* start *

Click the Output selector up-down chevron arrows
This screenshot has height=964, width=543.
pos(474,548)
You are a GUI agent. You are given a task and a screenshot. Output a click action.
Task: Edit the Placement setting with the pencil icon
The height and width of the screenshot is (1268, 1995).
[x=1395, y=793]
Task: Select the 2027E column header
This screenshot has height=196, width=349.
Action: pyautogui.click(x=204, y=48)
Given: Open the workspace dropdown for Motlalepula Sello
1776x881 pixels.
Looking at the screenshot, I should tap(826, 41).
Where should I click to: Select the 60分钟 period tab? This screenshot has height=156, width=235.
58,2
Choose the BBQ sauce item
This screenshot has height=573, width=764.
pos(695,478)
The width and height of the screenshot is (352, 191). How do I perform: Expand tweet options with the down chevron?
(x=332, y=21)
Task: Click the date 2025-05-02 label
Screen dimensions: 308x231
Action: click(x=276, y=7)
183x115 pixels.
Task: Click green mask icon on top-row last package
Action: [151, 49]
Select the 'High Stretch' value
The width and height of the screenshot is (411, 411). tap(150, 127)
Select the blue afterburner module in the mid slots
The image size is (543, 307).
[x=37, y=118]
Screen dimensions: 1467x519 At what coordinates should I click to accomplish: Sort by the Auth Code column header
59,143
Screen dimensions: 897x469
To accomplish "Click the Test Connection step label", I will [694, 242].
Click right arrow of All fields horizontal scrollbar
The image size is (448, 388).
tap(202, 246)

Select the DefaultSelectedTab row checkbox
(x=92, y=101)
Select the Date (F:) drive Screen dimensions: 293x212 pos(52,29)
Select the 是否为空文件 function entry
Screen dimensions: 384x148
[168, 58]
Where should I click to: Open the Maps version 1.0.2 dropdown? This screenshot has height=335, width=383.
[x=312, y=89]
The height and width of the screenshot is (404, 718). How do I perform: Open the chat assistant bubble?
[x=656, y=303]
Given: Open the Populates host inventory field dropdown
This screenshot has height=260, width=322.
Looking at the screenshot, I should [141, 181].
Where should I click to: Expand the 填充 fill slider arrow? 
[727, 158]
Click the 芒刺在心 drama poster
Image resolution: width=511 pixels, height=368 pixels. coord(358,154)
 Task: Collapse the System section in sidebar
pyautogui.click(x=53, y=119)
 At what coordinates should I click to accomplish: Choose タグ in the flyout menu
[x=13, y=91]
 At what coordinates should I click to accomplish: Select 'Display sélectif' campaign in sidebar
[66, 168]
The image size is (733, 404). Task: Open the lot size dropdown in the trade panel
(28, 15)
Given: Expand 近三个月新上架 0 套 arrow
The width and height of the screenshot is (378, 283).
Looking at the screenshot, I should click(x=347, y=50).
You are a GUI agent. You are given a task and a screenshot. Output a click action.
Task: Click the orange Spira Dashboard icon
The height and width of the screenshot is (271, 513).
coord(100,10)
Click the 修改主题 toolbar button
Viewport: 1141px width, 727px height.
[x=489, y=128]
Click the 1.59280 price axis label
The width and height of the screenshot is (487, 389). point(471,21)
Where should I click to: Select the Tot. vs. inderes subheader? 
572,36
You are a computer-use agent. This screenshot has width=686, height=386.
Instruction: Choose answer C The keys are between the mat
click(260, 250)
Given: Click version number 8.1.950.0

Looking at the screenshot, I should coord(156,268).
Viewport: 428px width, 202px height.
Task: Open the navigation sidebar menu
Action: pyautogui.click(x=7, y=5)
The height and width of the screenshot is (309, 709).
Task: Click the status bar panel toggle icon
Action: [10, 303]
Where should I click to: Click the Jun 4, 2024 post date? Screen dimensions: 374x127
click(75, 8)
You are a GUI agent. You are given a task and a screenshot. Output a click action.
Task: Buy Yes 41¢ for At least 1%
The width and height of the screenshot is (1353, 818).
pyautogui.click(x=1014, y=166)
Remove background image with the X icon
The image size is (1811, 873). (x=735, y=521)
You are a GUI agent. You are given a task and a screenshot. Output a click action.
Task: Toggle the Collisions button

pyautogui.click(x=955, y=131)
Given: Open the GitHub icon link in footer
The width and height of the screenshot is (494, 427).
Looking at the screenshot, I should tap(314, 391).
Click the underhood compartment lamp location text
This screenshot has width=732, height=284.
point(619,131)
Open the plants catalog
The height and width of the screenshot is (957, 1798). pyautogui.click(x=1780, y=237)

* end *

## WHAT YOU HAVE TO DO
Please repeat the lines from the one containing "At what coordinates should I click to accomplish: Choose" through the one containing "click(260, 250)", swapping "trade panel" for "order panel" and keeping everything else the same.

## THE REPLY
 At what coordinates should I click to accomplish: Choose タグ in the flyout menu
[x=13, y=91]
 At what coordinates should I click to accomplish: Select 'Display sélectif' campaign in sidebar
[66, 168]
The image size is (733, 404). Task: Open the lot size dropdown in the order panel
(28, 15)
Given: Expand 近三个月新上架 0 套 arrow
The width and height of the screenshot is (378, 283).
Looking at the screenshot, I should click(x=347, y=50).
You are a GUI agent. You are given a task and a screenshot. Output a click action.
Task: Click the orange Spira Dashboard icon
The height and width of the screenshot is (271, 513).
coord(100,10)
Click the 修改主题 toolbar button
Viewport: 1141px width, 727px height.
[x=489, y=128]
Click the 1.59280 price axis label
The width and height of the screenshot is (487, 389). point(471,21)
Where should I click to: Select the Tot. vs. inderes subheader? 
572,36
You are a computer-use agent. This screenshot has width=686, height=386.
Instruction: Choose answer C The keys are between the mat
click(260, 250)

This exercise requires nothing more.